EXERCISE ::
Would you count how many lines of the entries below include the word "types"? Give nothing but the number.

Stored items ::
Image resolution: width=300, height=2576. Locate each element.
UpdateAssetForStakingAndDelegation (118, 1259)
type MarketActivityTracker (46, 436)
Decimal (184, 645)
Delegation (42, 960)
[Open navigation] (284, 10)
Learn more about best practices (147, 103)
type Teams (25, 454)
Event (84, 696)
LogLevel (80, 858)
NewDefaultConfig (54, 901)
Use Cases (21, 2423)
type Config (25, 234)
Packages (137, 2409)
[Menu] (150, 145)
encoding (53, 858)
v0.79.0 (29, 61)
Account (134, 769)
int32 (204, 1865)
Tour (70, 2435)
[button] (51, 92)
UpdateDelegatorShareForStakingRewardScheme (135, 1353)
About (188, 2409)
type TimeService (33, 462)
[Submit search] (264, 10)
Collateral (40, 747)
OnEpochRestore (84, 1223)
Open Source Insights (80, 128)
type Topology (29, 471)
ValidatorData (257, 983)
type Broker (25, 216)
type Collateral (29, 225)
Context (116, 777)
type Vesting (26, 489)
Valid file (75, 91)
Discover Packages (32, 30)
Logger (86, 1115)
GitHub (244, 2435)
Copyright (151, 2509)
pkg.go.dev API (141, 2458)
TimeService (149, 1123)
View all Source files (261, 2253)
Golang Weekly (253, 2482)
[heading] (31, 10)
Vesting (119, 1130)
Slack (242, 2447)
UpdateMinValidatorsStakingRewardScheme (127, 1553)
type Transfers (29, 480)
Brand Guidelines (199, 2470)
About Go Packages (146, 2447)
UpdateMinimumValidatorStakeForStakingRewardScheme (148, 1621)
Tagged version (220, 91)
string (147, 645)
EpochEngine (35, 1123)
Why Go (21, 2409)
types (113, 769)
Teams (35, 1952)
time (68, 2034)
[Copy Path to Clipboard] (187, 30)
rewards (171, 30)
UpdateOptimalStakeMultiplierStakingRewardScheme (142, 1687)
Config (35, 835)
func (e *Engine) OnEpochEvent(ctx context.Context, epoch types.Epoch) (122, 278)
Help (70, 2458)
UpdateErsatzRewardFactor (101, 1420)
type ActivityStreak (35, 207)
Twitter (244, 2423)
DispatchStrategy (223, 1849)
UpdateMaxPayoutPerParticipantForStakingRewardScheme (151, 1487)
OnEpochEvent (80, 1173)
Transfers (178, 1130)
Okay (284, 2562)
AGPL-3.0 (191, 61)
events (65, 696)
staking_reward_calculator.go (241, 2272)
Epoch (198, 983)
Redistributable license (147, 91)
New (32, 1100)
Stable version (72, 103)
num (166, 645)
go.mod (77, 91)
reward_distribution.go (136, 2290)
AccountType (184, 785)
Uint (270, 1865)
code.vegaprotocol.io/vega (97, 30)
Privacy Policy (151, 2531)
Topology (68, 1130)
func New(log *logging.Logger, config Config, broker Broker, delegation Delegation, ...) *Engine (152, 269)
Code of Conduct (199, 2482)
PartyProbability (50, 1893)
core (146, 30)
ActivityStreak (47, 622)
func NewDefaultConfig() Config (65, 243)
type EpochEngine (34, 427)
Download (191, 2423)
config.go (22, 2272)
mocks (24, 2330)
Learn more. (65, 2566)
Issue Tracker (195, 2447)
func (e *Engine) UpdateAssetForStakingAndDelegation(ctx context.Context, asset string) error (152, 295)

SOLUTION ::
2